> [Text shown]
= = = = =

# Air Fuel Mixture Screw



## PolarisEmtFirefighter

Ok guys well ive been trying to get my air fuel mixture screw out of my carb for the last two days. so i can tune my bike when she cranks up hopefully soon . and its stuck in there . does anyone know how to get it out . even if i have to buy a new a/f screw


----------



## phreebsd

if you have the screw stripped, a small easy out will make quick work of that job.


----------



## PolarisEmtFirefighter

Will it mess it up phree? i just want it out so i can place a new one in there.


----------



## NMKawierider

Stuck??? How?? won't turn? Will turn counterclockwise but won't fall out?..what?


----------



## PolarisEmtFirefighter

wont move at all


----------



## NMKawierider

Turn the carbs up, fill the wells with PB spray, WD 40 or liquid wrench. Let sit over night. Then in morning, use a heat gun and warm-up the case close to and on the pier. Start working them back and forth just a bit at a time until you get one full revolution out of it. Take your time and let the PB work in.


----------



## TX4PLAY

^^^PB Blaster is worth it's weight in gold....


----------



## PolarisEmtFirefighter

yeah ive let it soak in PB 2 nights now . and noting is budging . i bought a better screw driver today so maybe it will help a little bit .

= = = = =

> [Supplied records]
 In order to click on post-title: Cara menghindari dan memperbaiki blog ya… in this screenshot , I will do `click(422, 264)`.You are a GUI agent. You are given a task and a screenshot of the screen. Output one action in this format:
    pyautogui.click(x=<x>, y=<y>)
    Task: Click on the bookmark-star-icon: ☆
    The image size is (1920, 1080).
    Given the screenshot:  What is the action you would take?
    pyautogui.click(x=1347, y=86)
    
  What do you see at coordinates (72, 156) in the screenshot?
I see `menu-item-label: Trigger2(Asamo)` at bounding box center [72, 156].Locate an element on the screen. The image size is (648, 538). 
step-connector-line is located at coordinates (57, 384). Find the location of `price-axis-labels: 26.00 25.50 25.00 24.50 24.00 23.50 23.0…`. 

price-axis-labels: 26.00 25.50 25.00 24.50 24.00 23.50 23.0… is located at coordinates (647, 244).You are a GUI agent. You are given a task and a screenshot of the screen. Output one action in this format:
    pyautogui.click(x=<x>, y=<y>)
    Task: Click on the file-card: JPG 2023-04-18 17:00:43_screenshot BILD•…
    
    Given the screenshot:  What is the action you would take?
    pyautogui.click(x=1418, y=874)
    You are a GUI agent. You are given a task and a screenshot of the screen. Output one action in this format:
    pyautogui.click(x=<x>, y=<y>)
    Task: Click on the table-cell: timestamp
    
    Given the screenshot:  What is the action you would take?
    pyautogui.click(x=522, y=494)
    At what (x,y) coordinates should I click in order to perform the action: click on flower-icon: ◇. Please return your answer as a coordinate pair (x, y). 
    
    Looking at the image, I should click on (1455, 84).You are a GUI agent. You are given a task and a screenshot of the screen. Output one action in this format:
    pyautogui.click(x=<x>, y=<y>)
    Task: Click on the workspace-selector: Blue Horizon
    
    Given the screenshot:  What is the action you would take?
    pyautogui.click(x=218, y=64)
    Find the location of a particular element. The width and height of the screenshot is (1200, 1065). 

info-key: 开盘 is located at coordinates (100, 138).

= = = = =

> [Study questions]
a) In the thread about the stuck mixture screw, duplicate the passage between "if you have" and "one in there.", inclusive.
b) Condense the post beginning "Ok guys well ive been trying" from the mixture-screw thread into one or two short sentences.
c) Resume the forum thread on the stuck air fuel mixture screw after its final post.

> [Results for each task]
a)
if you have the screw stripped, a small easy out will make quick work of that job.


----------



## PolarisEmtFirefighter

Will it mess it up phree? i just want it out so i can place a new one in there.

b) For two days the poster has tried to remove the carb's air fuel mixture screw so the bike can be tuned once it starts, but the screw is stuck. The poster asks how to get it out and would buy a new a/f screw if needed.

c)
----------



## PolarisEmtFirefighter

Ok so after sitting in PB Blaster it didnt budge at all . How does an easy out work .. i dont know how it works .


----------



## NOLABear

Don't know if this will help, but if you get a gun smithing screwdriver, it doesn't have the taper like a regular screw driver. You should get a better fit in the slot. If you have an impact driver (used to drive screws, not an impact wrench) you could try that. Just be REAL carefull, those brass screws are very soft. If you break the head off, you are going to be in big trouble.


----------



## NMKawierider

Try heating the cast where the screw is with a heat gun or .....a torch..being VERY VERY careful not to overheat the cast. One split second too long with a torch will melt the cast and/or catch the fuel fumes inside on fire. Heat gun is best. 9 bucks at Harbor Freight. This expands the cast threads away from the screw's threads releasing it.

If the threads are seized, no ease-outs will ever work anyway


----------



## PolarisEmtFirefighter

Ok ill use my torch and see what can happen . hope it works good and dont Potentially Fuc anything up


----------



## NMKawierider

Ormudboy09 said:


> Ok ill use my torch and see what can happen . hope it works good and dont Potentially Fuc anything up


Be...SUPER carefull man. No big flame!! Wish you would consider a heat gun.


----------



## Bootlegger

nmkawierider said:


> Turn the carbs up, fill the wells with PB spray, WD 40 or liquid wrench. Let sit over night. Then in morning, use a heat gun and warm-up the case close to and on the pier. Start working them back and forth just a bit at a time until you get one full revolution out of it. Take your time and let the PB work in.


Yep....that works good.


----------



## Bootlegger

You don't have to get it very hot...just a sec or two.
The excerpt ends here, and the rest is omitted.